At ChinaFile Shelley Wing Chan discusses her enthusiasm over Mo Yan, which led to her book A Subversive Voice in China: The Fictional World of Mo Yan.
Rebecca Liao calls Mo Yan “Passionately Individual, Likely to Remain Friendless,” while Xiaolu Guo 郭小櫓 answers the question, “Are all Chinese novelists ‘state writers’?”
In “A New Normal for Chinese Literature?” Sheila Melvin wonders if China and Chinese literature can “rise above politics and [mark] the beginning of a new “normal” in which writers are free to write and readers free to read.”
In a piece called “Mo Yan’s Middle Finger,” translator A E Clark reads the stories Mo Yan tells in his Nobel lecture and points out what he sees as his self-serving defense against criticism.
RC Davis-Undiano, executive director of World Literature Today, was interviewed for a Beijing broadcast on Chinese literature overseas and Mo Yan.
In “Between The Red Lines: An American Writer in China,” Amelia Gray says, “It’s not just Mo Yan who has to choose his words carefully. All artists in authoritarian regimes face similar stakes, and it’s time that we as an international community of artists start paying attention to those artists and those stakes.” But she spends ten days in China unable to know more than “the names of Ha Jin and Ba Jin,” as “interacting knowledgably with early- and mid-career Chinese writers is difficult, because their work is typically not translated into English.”

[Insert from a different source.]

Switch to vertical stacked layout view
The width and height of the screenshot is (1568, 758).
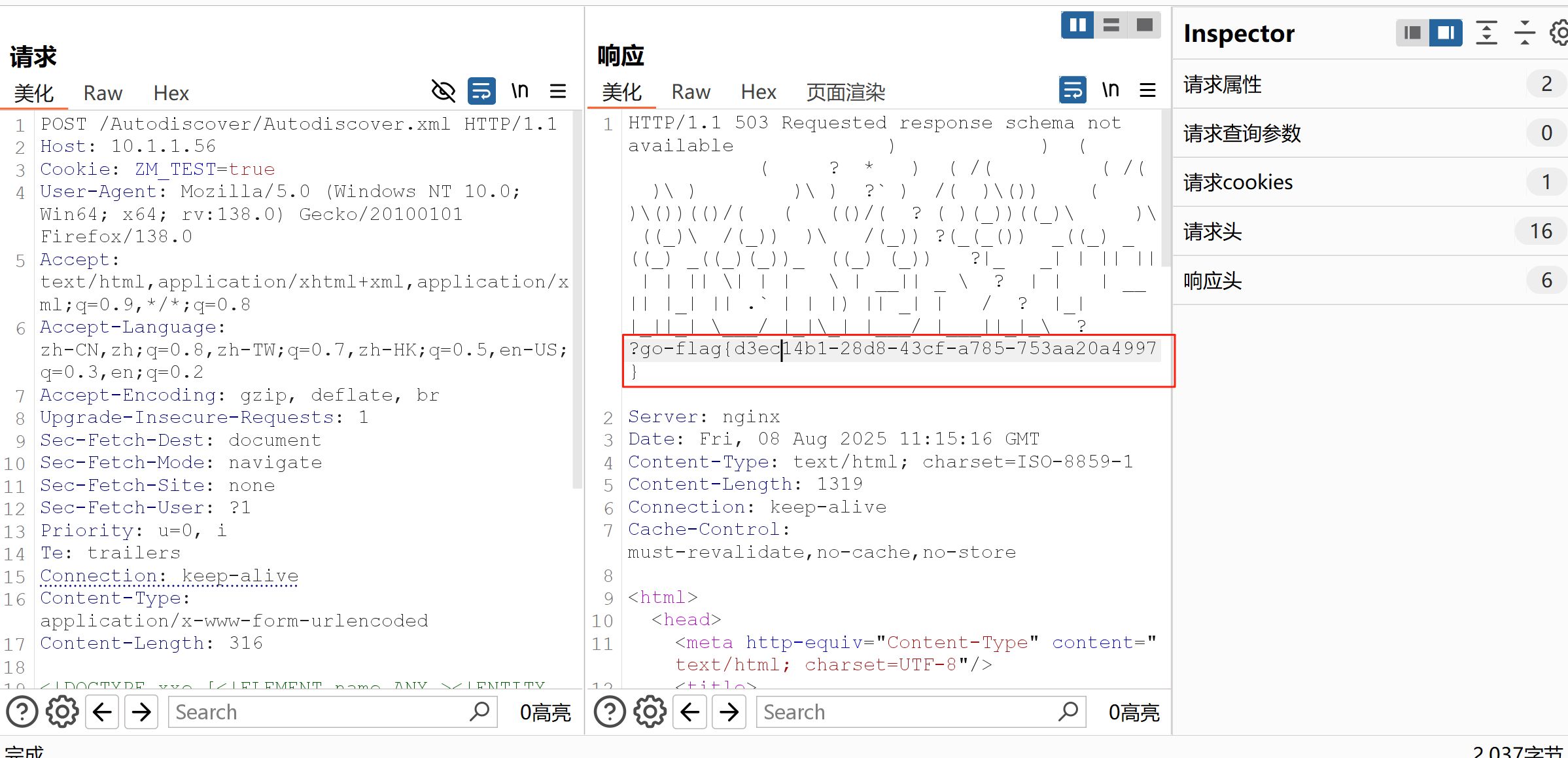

And in response to Charles Laughlin’s “What Mo Yan’s Detractors Get Wrong” (to which I linked in the last roundup), Perry Link in “Politics and the Chinese Language” discusses “two important questions: 1) To what extent, if any, are Mo Yan and other contemporary Chinese writers trapped in a Maoist language that constricts their expression, and perhaps their vision as well? and 2) Can writers who live under political censorship nevertheless find ways to write to write well?”